*** Data for processing ***

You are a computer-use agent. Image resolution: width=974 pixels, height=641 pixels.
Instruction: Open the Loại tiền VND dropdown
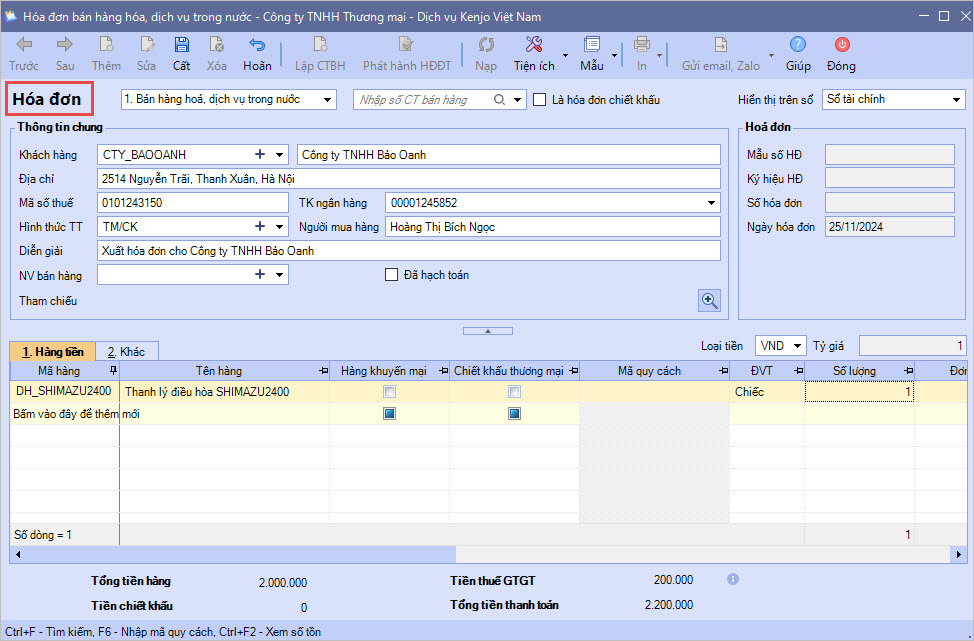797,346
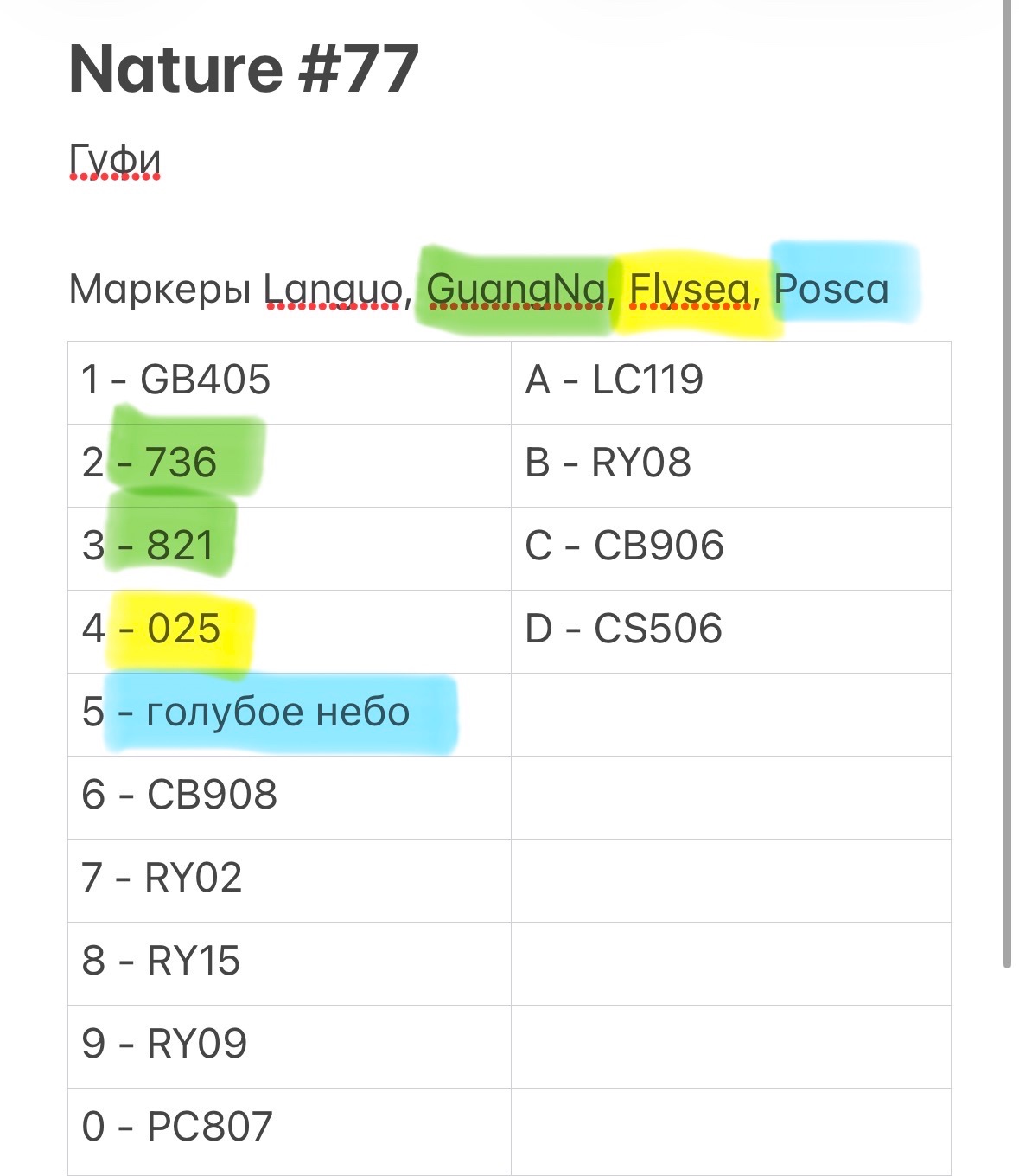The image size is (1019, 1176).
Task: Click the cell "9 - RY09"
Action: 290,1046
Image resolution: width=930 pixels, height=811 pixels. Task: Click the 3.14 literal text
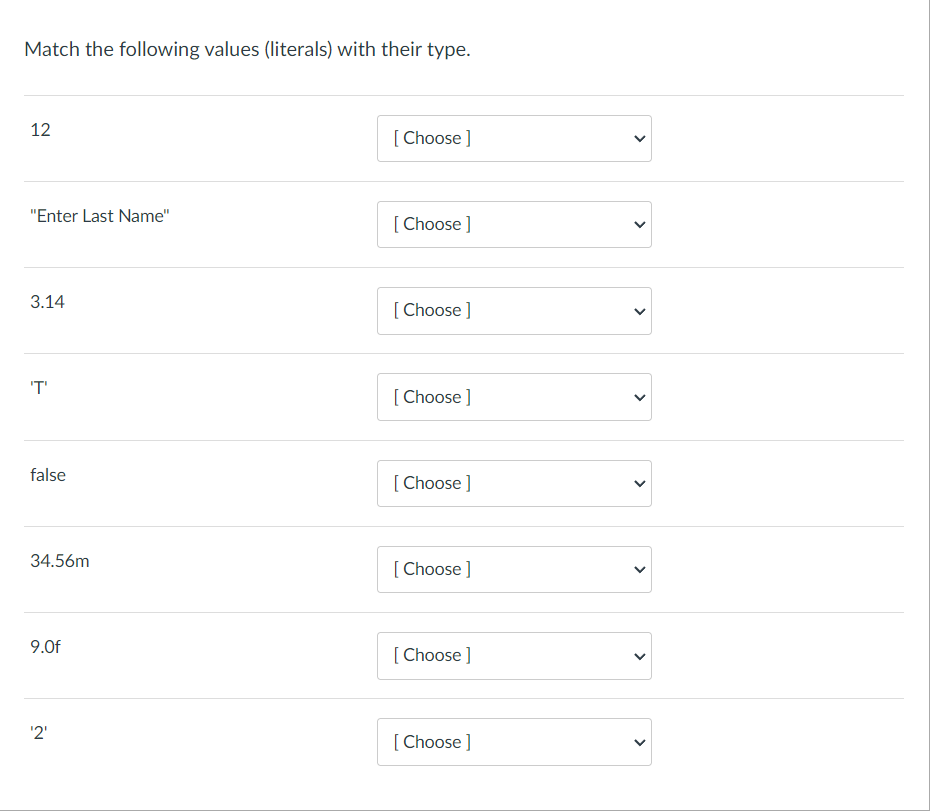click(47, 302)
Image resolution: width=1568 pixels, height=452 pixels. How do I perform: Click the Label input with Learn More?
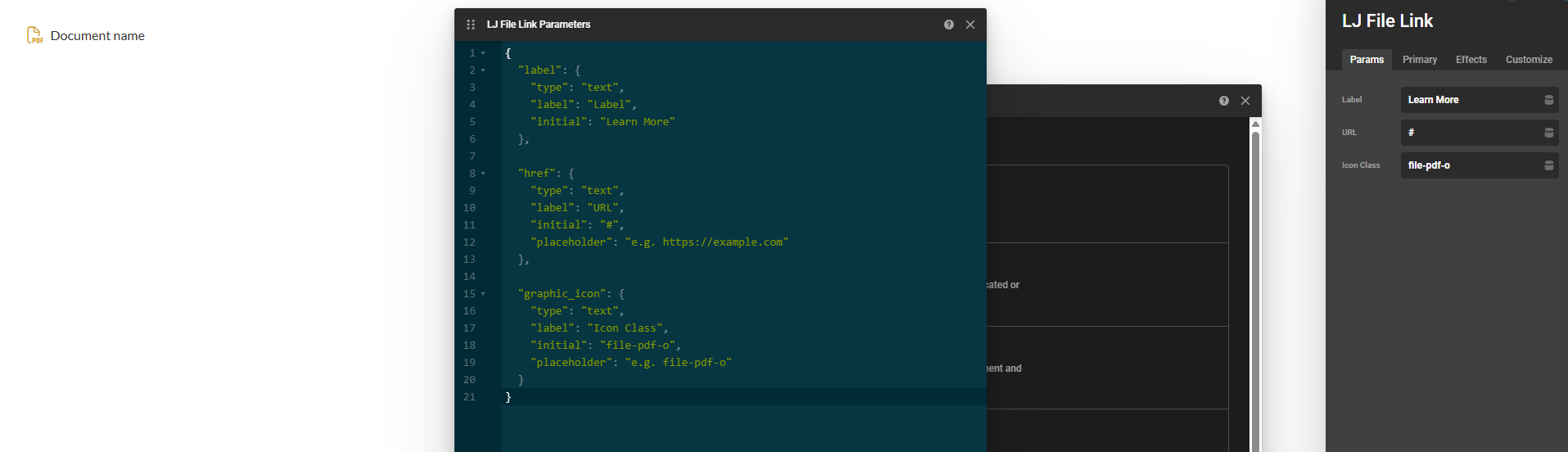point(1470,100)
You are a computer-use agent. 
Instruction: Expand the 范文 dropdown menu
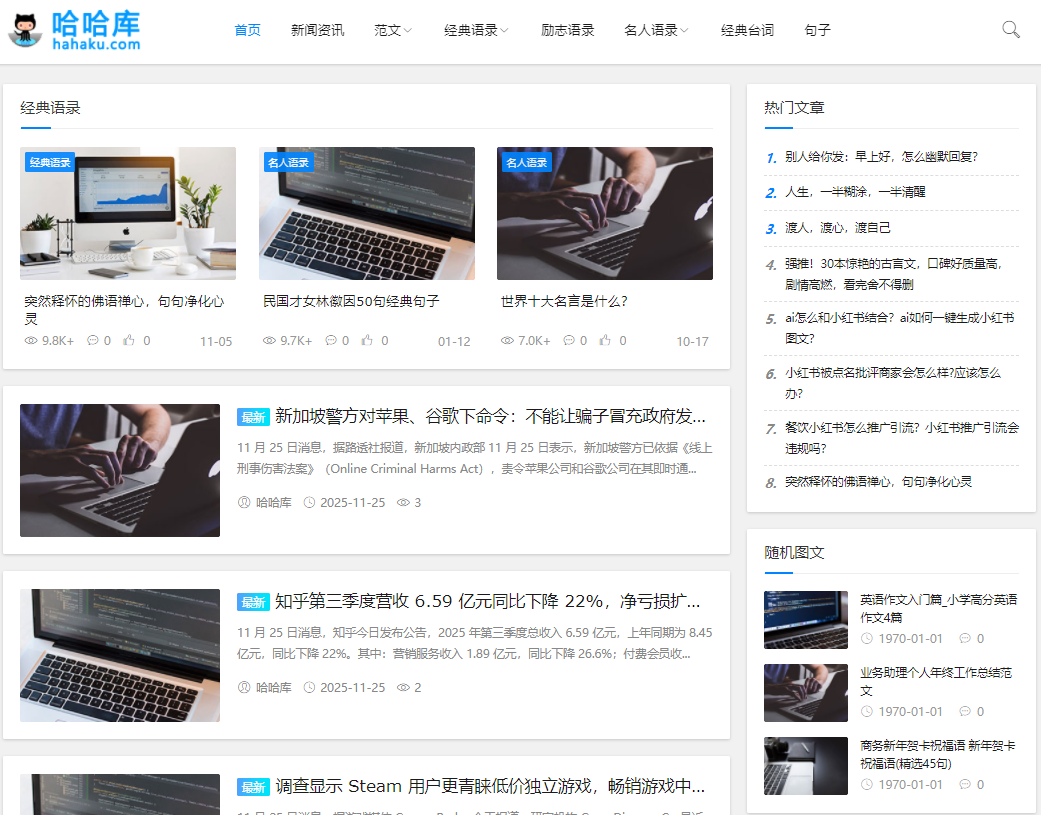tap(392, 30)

*** End of Data for processing ***

The entries above need to be repeated word for word, minus their pictures.

You are a computer-use agent. Image resolution: width=974 pixels, height=641 pixels.
Instruction: Open the Loại tiền VND dropdown
797,346
The image size is (1019, 1176).
Task: Click the cell "9 - RY09"
Action: 290,1046
Image resolution: width=930 pixels, height=811 pixels. Task: Click the 3.14 literal text
click(47, 302)
Image resolution: width=1568 pixels, height=452 pixels. How do I perform: Click the Label input with Learn More?
point(1470,100)
You are a computer-use agent. 
Instruction: Expand the 范文 dropdown menu
tap(392, 30)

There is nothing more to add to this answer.